Killer wife smirks after guilty verdict
Xiu Jin Teng and husband Dong Huang are seen in a photo shown to court.
Murderer Xiu Jin Teng smiled and smirked as she was led away in handcuffs Wednesday to start her life sentence for the strangulation death of her husband, Dong Huang.
Justice came swiftly, as the jury deliberated only five hours before convicting Teng, 41, of first-degree murder.
The conviction carries a mandatory sentence of life in prison with no parole for 25 years.
“The jury reached the only decision it could reasonably reach based on the overwhelming evidence mounted against Ms. Teng that she executed the planned, deliberate murder,” Crown attorney Joshua Levy said.
Court heard Teng strangled Huang, 40, in February 2012, after binding his wrists and ankles, striking him twice on the head and giving him a sedative.
She bleached his corpse, wrapped him up and kept him in a cold storage room in their Scarborough basement apartment with the windows open.
The Crown contended the motive for the murder was greed as Teng had purchased insurance policies worth almost $2 million on her husband’s life a few months before the murder.
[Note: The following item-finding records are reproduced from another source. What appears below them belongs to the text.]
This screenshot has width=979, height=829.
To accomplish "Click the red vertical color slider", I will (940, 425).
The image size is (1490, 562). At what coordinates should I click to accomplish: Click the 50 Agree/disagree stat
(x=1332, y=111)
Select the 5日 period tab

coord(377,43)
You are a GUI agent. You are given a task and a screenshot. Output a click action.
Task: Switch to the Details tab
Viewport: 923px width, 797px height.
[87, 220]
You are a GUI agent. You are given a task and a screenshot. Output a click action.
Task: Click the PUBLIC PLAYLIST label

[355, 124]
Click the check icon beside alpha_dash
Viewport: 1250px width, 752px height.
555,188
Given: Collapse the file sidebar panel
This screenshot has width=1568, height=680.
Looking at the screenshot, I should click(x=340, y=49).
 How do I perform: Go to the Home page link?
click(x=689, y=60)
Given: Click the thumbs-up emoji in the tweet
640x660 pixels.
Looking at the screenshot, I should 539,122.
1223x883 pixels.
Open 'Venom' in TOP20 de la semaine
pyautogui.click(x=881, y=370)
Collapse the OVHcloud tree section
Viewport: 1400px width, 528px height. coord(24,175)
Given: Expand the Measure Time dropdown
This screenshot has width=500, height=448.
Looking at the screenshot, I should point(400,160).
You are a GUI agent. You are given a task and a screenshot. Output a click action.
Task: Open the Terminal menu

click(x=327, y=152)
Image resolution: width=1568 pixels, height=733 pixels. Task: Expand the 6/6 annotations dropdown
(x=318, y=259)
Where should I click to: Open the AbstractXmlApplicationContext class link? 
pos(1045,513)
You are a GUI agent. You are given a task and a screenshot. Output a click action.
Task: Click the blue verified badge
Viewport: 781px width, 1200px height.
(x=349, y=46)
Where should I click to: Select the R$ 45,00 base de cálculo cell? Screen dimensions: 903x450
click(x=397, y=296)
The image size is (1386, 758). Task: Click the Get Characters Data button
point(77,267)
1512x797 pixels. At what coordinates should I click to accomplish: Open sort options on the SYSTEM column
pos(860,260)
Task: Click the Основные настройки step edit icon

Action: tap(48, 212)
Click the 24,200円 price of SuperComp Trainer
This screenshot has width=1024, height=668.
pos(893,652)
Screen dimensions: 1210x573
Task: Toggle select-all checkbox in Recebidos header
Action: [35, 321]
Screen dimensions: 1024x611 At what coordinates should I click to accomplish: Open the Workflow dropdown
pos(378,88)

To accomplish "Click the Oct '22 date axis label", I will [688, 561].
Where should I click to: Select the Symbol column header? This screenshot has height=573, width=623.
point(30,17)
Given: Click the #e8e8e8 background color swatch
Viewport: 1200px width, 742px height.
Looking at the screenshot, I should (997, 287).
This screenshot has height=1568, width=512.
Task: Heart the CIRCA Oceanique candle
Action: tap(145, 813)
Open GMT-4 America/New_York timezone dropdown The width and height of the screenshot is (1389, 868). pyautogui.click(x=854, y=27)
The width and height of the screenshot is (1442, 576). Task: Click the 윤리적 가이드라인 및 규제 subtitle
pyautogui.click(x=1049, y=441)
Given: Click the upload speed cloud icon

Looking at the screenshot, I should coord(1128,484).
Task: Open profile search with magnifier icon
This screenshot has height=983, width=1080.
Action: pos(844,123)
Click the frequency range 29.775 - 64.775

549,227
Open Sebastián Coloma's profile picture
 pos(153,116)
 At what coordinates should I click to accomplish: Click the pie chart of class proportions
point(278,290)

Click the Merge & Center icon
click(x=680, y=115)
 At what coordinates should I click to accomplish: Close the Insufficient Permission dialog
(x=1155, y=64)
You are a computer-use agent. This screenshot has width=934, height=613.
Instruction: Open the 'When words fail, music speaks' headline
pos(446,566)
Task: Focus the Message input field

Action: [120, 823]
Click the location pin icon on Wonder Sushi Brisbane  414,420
She had bought materials capable of transporting, chilling and dumping the body two days before her landlords discovered Huang’s corpse on Feb. 29, 2012.
On Friday, Justice Ian MacDonnell will formerly pass sentence on Teng, who — after already spending five years in custody — will become eligible for parole in February 2037.
The passing of sentence was delayed until Friday so Huang’s brother could provide a victim impact statement.
Teng’s execution of her spouse had some similarities to the notorious Milkshake Murder — another spouse slaying — in Hong Kong. Teng and her husband emigrated from Hong Kong in 2010.
Nancy Kissel was convicted of murder in two different trials stemming from the Nov. 2, 2003 killing of her investment banker husband, Robert, in their apartment.
It was dubbed the “Milkshake Murder” because Kissel incapacitated her husband by serving him a strawberry milkshake laden with sedatives before bludgeoning him to death.
Kissel stored her husband’s corpse in a carpet and let it rot in their apartment for several days before she asked a janitor to remove it.
Teng took steps to avoid Kissel’s errors by bleaching her husband’s body, covering him in Saran wrap and chilling his corpse inside the cold storage room.